The Geek Squad "precincts" that had bench machines containing serious violations had their hard drives removed and shipped to the corporate office.

The word "precinct" struck me for three reasons. First, it was in quotation marks, so it caught my eye. Second, it seemed like an odd usage of the word. And third, where could it have come from?

It was pretty obviously Latin; the "pre-" prefix more or less assured that. The root of the word was clearly "-cinc-" or "-cinct", whatever that might be, and that seemed to suggest a relationship to the word "cinch", which, it occurred to me on further reflection, must be related to the French word "ceinture", which means "belt" and sounds sort of like "cinch-ture" if your French accent isn't very good.

Right on all counts. The Indo-European root "kenk-" means "to bind" or "to gird"; it led to Latin "cingere", with the same meanings. To cinch, of course, is to tighten: "cinch" is also a slangy noun meaning "something very easy or assured of success", but I couldn't tell you where that comes from, unless it's some elliptically metaphorized sense.

A precinct, therefore, is something surrounded (the "pre-" acts as an intensifier); originally by a wall, now most usually by an invisible line that separates one area from another, as in a police precinct or an electoral district.

"Cingere" also gave English "cincture", a belt (and the obvious offspring of "ceinture" above); "succinct", which is to say "all wrapped up", as an argument or a speech; and "shingles", the form of herpes which forms blisters that can wrap themselves entirely around the body. (It's a folk belief that if shingles do encircle the body, the sufferer is sure to die. This, fortunately, isn't true; they're usually localized on one side of the body, but even a severe case in which the midriff is ringed with vesicles isn't a death sentence.)

The French word "enceinte" has entered English twice, the two meanings seemingly unrelated to one another, for a very good reason: they arose individually from different sources. One meaning is "pregnant"*, and this stems from Latin "inciens", with the same meaning. Its derivation is big and messy and I'm going to save it for another day (there are surprises inside). The other "enceinte" means "a fortification which surrounds a castle or town", and the relationship to "cinch", and therefore the derivation from "cingere", is obvious.

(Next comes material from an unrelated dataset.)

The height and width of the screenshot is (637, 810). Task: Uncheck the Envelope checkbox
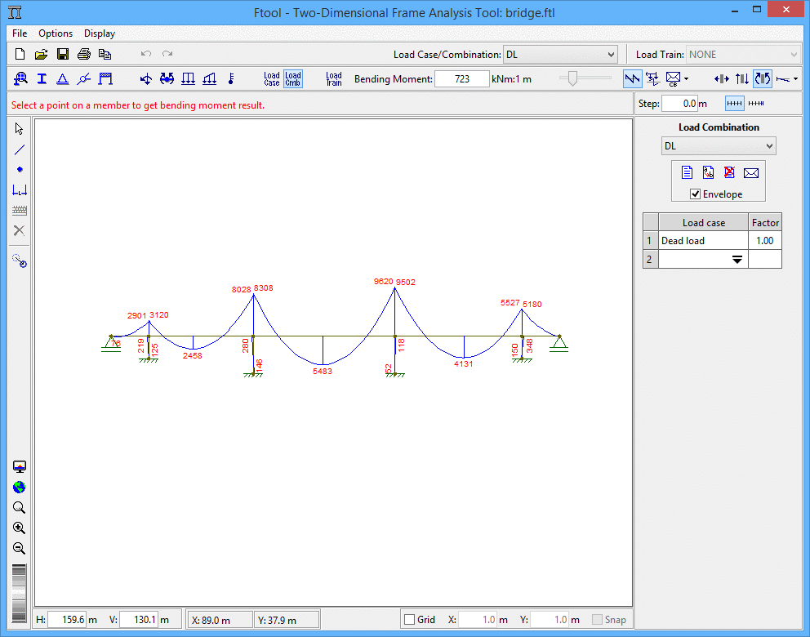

*Back in the early fifties when Lucille Ball was a huge star and her "I Love Lucy" was one of the most popular shows on television, there was a minor uproar among the studio heads when she had the brazen gall to become pregnant. How dare she! And how could they deal with it? CBS actually insisted that there was no way a pregnant woman could be shown on the air, since that would imply that she had had sex; evidently they believed that babies were found in a cabbage patch. They ended up writing the pregnancy into the show because it would clearly make good press, but the suits felt they couldn't say the word "pregnant" on television, so they ended up using such genteel write-arounds as "expecting"; the episode in which the pregnancy was announced was entitled "Lucy is Enceinte".